▶ Your goal: Search the records for the line with "Task: Click the 检查更新 link". Output that line and each line after it, exactly, and stop at the end; omit pictures.

▶ Task data:
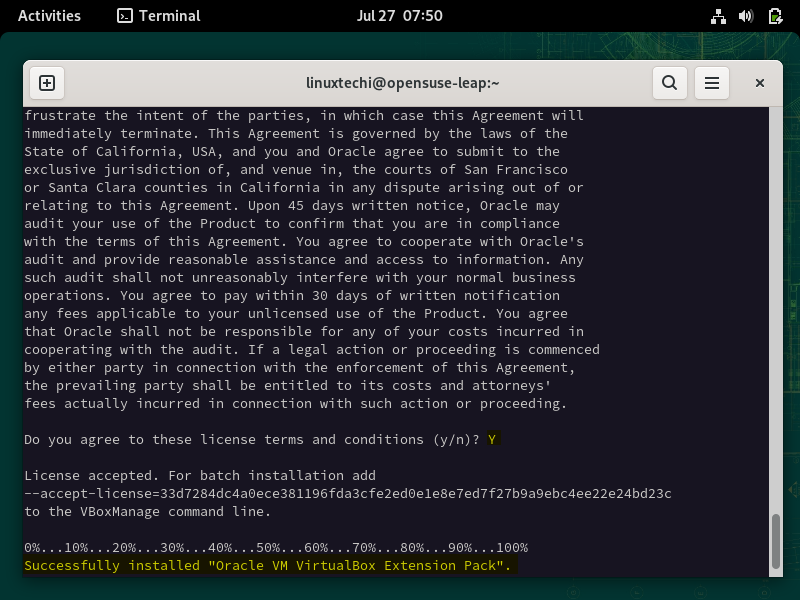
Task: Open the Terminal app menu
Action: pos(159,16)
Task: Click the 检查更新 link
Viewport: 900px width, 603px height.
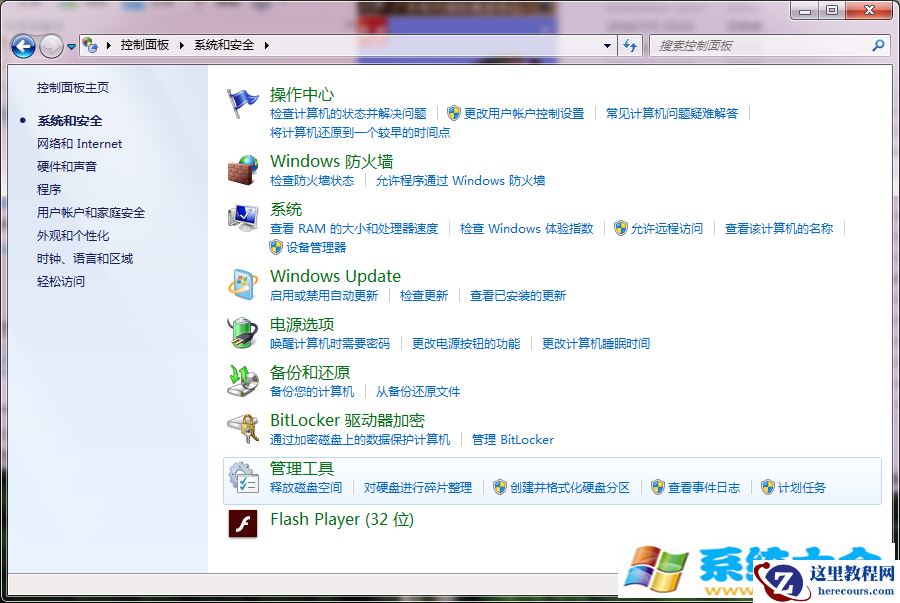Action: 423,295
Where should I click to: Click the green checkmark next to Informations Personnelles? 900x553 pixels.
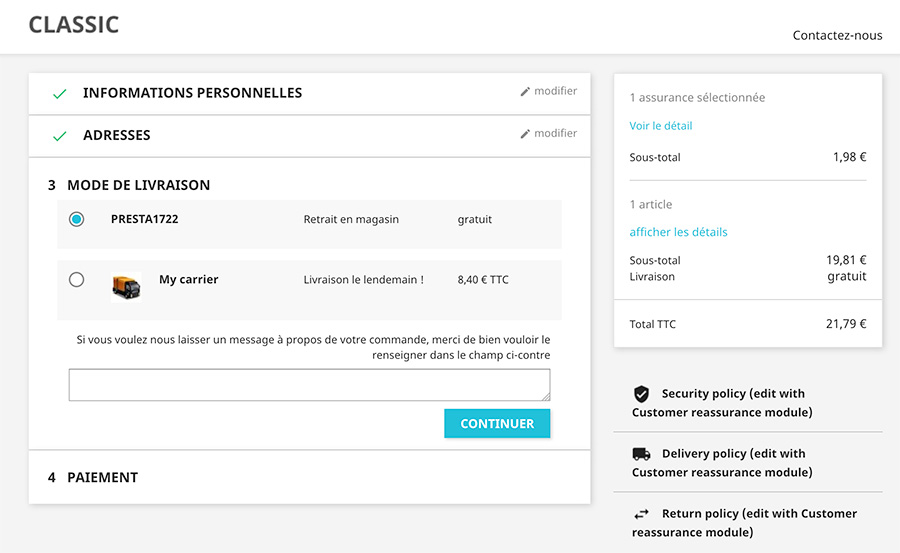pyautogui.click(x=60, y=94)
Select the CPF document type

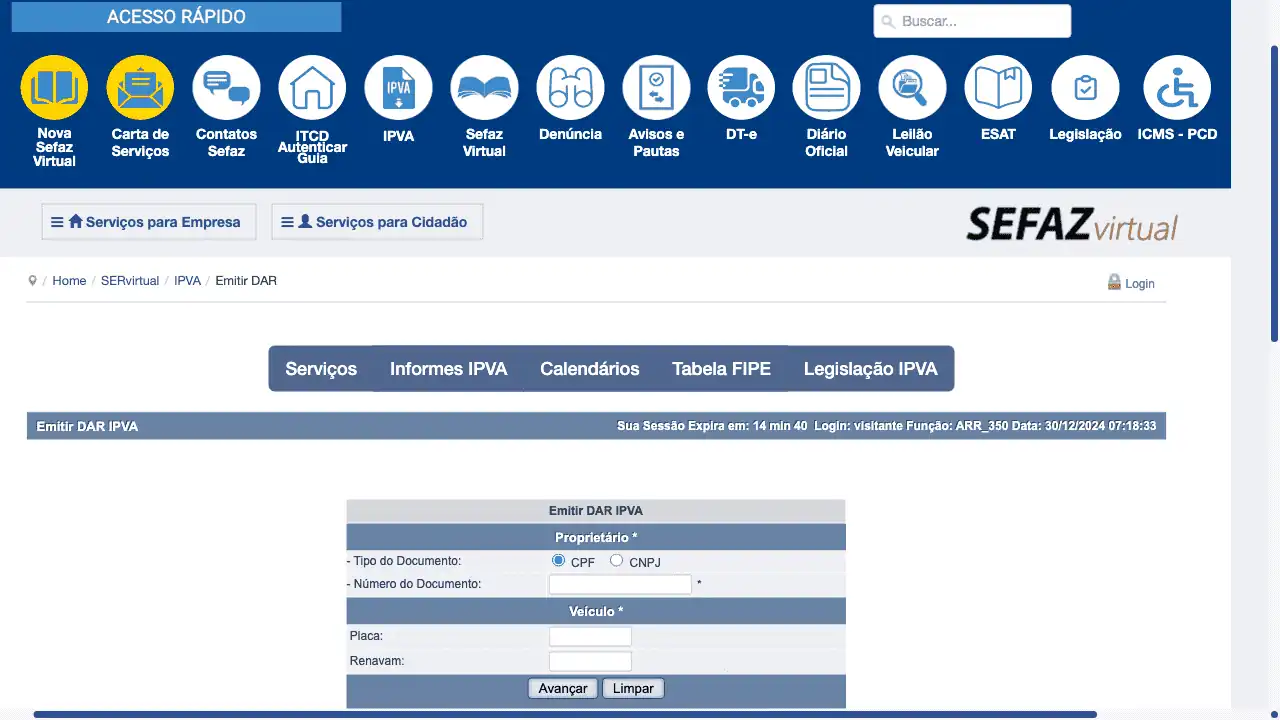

▶ Result:
Task: Click the 检查更新 link
Viewport: 900px width, 603px height.
Action: 423,295
Where should I click to: Click the green checkmark next to Informations Personnelles? 900x553 pixels.
pyautogui.click(x=60, y=94)
Select the CPF document type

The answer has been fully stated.